(Saved data entries)
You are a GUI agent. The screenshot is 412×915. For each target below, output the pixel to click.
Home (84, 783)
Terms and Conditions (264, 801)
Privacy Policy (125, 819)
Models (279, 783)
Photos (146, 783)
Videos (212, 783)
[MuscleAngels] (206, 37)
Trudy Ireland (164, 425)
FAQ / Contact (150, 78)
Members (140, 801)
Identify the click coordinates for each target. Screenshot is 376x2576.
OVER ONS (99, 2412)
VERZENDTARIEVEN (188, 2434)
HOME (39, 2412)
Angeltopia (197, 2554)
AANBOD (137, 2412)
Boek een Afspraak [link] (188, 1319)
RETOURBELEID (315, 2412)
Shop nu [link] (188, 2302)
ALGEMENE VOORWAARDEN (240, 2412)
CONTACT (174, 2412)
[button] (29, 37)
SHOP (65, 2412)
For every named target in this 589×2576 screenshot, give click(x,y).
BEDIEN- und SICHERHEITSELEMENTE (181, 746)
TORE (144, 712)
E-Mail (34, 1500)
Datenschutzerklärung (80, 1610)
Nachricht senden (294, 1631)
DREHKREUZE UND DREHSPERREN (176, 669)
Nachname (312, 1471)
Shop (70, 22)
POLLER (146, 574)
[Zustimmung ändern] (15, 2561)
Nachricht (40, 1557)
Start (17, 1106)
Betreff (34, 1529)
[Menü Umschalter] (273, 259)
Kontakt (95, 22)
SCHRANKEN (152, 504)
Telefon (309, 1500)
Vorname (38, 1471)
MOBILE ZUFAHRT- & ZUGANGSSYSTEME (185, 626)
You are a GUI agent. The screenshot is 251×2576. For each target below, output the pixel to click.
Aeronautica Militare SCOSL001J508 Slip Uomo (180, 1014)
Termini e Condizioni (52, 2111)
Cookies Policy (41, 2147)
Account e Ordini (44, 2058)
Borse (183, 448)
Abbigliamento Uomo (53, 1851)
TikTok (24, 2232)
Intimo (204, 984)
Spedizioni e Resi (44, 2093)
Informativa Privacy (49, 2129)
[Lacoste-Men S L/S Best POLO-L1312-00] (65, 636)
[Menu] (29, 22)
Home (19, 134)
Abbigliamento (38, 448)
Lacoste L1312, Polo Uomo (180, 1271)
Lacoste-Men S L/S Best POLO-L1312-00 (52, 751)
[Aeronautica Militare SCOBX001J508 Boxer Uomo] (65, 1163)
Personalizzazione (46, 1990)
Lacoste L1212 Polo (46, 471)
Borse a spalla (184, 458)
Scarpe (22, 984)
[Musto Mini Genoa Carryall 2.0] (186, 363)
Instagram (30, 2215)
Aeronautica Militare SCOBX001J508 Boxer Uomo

EXERCISE |
Could you restate the records above word for word?

EXERCISE SOLUTION |
You are a GUI agent. The screenshot is 412×915. For each target below, output the pixel to click.
Home (84, 783)
Terms and Conditions (264, 801)
Privacy Policy (125, 819)
Models (279, 783)
Photos (146, 783)
Videos (212, 783)
[MuscleAngels] (206, 37)
Trudy Ireland (164, 425)
FAQ / Contact (150, 78)
Members (140, 801)
Identify the click coordinates for each target. Screenshot is 376x2576.
OVER ONS (99, 2412)
VERZENDTARIEVEN (188, 2434)
HOME (39, 2412)
Angeltopia (197, 2554)
AANBOD (137, 2412)
Boek een Afspraak [link] (188, 1319)
RETOURBELEID (315, 2412)
Shop nu [link] (188, 2302)
ALGEMENE VOORWAARDEN (240, 2412)
CONTACT (174, 2412)
[button] (29, 37)
SHOP (65, 2412)
For every named target in this 589×2576 screenshot, give click(x,y).
BEDIEN- und SICHERHEITSELEMENTE (181, 746)
TORE (144, 712)
E-Mail (34, 1500)
Datenschutzerklärung (80, 1610)
Nachricht senden (294, 1631)
DREHKREUZE UND DREHSPERREN (176, 669)
Nachname (312, 1471)
Shop (70, 22)
POLLER (146, 574)
[Zustimmung ändern] (15, 2561)
Nachricht (40, 1557)
Start (17, 1106)
Betreff (34, 1529)
[Menü Umschalter] (273, 259)
Kontakt (95, 22)
SCHRANKEN (152, 504)
Telefon (309, 1500)
Vorname (38, 1471)
MOBILE ZUFAHRT- & ZUGANGSSYSTEME (185, 626)
You are a GUI agent. The screenshot is 251×2576. For each target below, output the pixel to click.
Aeronautica Militare SCOSL001J508 Slip Uomo (180, 1014)
Termini e Condizioni (52, 2111)
Cookies Policy (41, 2147)
Account e Ordini (44, 2058)
Borse (183, 448)
Abbigliamento Uomo (53, 1851)
TikTok (24, 2232)
Intimo (204, 984)
Spedizioni e Resi (44, 2093)
Informativa Privacy (49, 2129)
[Lacoste-Men S L/S Best POLO-L1312-00] (65, 636)
[Menu] (29, 22)
Home (19, 134)
Abbigliamento (38, 448)
Lacoste L1312, Polo Uomo (180, 1271)
Lacoste-Men S L/S Best POLO-L1312-00 (52, 751)
[Aeronautica Militare SCOBX001J508 Boxer Uomo] (65, 1163)
Personalizzazione (46, 1990)
Lacoste L1212 Polo (46, 471)
Borse a spalla (184, 458)
Scarpe (22, 984)
[Musto Mini Genoa Carryall 2.0] (186, 363)
Instagram (30, 2215)
Aeronautica Militare SCOBX001J508 Boxer Uomo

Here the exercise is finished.